How do i create one function for transposing to operate matrices of different sizes?
I suppose it can be done with pointers, but I don't know how.
I'm looking for a realy general answer to understand how to tune up the "comunication" between functions and temporary matrices, best with an example. Thank you all in advance for the information and help.
There are different way you can achieve this in c from not so good to good solutions.
If you know what the maximum size of the matrices would be you can create a matrix big enough to accommodate that size and work on it. If it is lesser than that - no problem write custom operations only considering that small sub-matrix rather than the whole one.
Another solution is to - create a data structure to hold the matrix this may vary from jagged array creation which can be done using the attribute that is stored in the structure itself. For example: number of rows and column information will be stored in the structure itself. Jagged array gives you the benefit that now you can allocate de-allocate memory - giving you a better control over the form - order of the matrices. This is better in that - now you can pass two matrices of different sizes and the functions all see that structure which contain the actual matrix and work on it. (wrapped I would say).
By Structure I meant something like
struct matrix{
int ** mat;
int row;
int col;
}
If your C implementation supports variable length arrays, then you can accomplish this with:
void matrix_transposition(size_t M, size_t N,
float Destination[M][N], const float Source[N][M])
{
for (size_t m = 0; m < M; ++m)
for (size_t n = 0; n < N; ++n)
Destination[m][n] = Source[n][m];
}
If your C implementation does not support variable length arrays, but does allow pointers to arrays to be cast to pointers to elements and used to access a two-dimensional array as if it were one-dimensional (this is not standard C but may be supported by a compiler), you can use:
void matrix_transposition(size_t M, size_t N,
float *Destination, const float *Source)
{
for (size_t m = 0; m < M; ++m)
for (size_t n = 0; n < N; ++n)
Destination[m*N+n] = Source[n*M+m];
}
The above requires the caller to cast the arguments to float *. We can make it more convenient for the caller with:
void matrix_transposition(size_t M, size_t N,
void *DestinationPointer, const void *SourcePointer)
{
float *Destination = DestinationPointer;
const float *Source = SourcePointer;
for (size_t m = 0; m < M; ++m)
for (size_t n = 0; n < N; ++n)
Destination[m*N+n] = Source[n*M+m];
}
(Unfortunately, this prevents the compiler from checking that the argument types match the intended types, but this is a shortcoming of C.)

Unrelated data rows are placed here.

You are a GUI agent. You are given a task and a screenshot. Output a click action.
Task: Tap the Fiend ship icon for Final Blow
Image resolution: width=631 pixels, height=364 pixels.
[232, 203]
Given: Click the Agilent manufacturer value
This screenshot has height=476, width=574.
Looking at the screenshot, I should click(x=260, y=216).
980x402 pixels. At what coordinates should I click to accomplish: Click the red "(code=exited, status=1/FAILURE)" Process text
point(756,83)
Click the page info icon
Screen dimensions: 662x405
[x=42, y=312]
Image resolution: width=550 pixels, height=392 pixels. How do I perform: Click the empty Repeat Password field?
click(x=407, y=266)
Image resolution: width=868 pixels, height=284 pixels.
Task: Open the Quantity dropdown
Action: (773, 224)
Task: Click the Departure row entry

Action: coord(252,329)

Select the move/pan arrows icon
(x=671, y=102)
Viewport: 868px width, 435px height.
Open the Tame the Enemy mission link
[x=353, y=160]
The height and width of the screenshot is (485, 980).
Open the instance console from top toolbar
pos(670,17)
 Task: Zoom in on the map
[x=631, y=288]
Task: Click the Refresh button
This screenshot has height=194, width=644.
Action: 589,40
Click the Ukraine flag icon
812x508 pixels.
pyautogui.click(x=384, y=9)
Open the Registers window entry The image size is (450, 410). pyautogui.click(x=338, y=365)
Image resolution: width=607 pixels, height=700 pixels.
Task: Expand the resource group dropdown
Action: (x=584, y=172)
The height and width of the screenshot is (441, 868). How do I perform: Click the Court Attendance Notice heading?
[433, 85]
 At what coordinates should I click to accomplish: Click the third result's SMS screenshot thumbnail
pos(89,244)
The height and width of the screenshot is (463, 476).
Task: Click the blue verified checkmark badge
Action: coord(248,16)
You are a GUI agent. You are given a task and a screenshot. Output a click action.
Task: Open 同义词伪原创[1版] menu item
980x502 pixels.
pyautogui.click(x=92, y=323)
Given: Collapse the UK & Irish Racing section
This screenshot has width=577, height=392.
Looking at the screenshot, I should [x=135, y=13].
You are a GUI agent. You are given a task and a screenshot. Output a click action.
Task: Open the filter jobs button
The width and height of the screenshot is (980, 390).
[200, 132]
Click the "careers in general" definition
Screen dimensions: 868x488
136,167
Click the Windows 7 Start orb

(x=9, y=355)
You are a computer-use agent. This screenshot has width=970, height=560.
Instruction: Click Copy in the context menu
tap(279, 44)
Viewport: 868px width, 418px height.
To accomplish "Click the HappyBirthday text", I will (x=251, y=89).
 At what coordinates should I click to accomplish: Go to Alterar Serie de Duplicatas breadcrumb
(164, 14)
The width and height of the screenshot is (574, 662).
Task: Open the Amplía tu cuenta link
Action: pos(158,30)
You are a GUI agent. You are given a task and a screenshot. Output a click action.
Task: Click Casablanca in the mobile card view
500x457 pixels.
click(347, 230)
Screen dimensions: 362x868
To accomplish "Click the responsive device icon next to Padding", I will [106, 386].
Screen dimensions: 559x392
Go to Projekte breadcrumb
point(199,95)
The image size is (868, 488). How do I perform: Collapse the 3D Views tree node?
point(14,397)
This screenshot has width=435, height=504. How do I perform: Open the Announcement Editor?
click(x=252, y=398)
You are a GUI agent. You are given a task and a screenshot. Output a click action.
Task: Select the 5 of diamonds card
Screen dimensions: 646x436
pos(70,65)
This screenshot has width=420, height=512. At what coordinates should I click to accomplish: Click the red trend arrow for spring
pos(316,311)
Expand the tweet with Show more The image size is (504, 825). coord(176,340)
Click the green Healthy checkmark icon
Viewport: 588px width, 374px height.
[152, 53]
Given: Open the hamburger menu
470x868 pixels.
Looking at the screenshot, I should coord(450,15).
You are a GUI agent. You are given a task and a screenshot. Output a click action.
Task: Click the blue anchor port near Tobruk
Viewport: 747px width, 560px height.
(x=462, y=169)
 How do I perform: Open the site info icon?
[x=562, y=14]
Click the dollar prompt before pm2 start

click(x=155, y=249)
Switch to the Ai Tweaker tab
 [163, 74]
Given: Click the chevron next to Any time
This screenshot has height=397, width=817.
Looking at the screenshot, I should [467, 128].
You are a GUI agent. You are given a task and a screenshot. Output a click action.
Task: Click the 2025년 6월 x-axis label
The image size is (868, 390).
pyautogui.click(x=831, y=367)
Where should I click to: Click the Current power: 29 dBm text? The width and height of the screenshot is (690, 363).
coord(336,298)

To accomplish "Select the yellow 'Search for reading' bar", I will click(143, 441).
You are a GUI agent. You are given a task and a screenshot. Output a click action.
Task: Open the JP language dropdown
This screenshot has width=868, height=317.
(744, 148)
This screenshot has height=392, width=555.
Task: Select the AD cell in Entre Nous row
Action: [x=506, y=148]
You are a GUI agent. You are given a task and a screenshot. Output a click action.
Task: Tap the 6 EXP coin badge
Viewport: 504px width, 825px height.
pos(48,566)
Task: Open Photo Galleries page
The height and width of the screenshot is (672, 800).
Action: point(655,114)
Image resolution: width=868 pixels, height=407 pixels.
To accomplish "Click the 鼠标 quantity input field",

If you need a solution strictly in standard C without variable length arrays, then, technically, the proper way is to copy the bytes of the objects:
void matrix_transposition(size_t M, size_t N,
void *DestinationPointer, const void *SourcePointer)
{
char *Destination = DestinationPointer;
const char *Source = SourcePointer;
for (size_t m = 0; m < M; ++m)
for (size_t n = 0; n < N; ++n)
{
// Calculate locations of elements in memory.
char *D = Destination + (m*N+n) * sizeof(float);
const char *S = Source + (n*M+m) * sizeof(float);
memcpy(D, S, sizeof(float));
}
}
Notes:
Include <stdlib.h> to declare size_t and, if using the last solution, include <string.h> to declare memcpy.
Variable length arrays were required in C 1999 but made optional in C 2011. Good quality compilers for general purpose systems will support them.
If you are using C99 compiler, you can make use of Variable Length Array (VLA's) (optional in C11 compiler). You can write a function like this:
void matrix_transposition (int rows_in_matrix, int columnes_in_matrix, float transposed_matrix[columnes_in_matrix][rows_in_matrix], float matrix[rows_in_matrix][columnes_in_matrix])
{
int i,j;
for(i = 0; i < rows_in_matrix; ++i) {
for(j = 0; j < columnes_in_matrix; ++j)
{
transposed_matrix[j][i] = matrix[i][j];
}
}
}
This one function can work for the different number of rows_in_matrix and columnes_in_matrix. Call it like this:
matrix_transposition (2, 4, transposed_matrix_A, input_matrix_A);
matrix_transposition (4, 4, transposed_matrix_B, input_matrix_B);
You probably don't want to be hard-coding array sizes in your program. I suggest a structure that contains a single flat array, which you can then interpret in two dimensions:
typedef struct {
size_t width;
size_t height;
float *elements;
} Matrix;
Initialize it with
int matrix_init(Matrix *m, size_t w, size_t h)
{
m.elements = malloc((sizeof *m.elements) * w * h);
if (!m.elements) {
m.width = m.height = 0;
return 0; /* failed */
}
m.width = w;
m.height = h;
return 1; /* success */
}
Then, to find the element at position (x,y), we can use a simple function:
float *matrix_element(Matrix *m, size_t x, size_t y)
{
/* optional: range checking here */
return m.elements + x + m.width * y;
}
This has better locality than an array of pointers (and is easier and faster to allocate and deallocate correctly), and is more flexible than an array of arrays (where, as you've found, the inner arrays need a compile-time constant size).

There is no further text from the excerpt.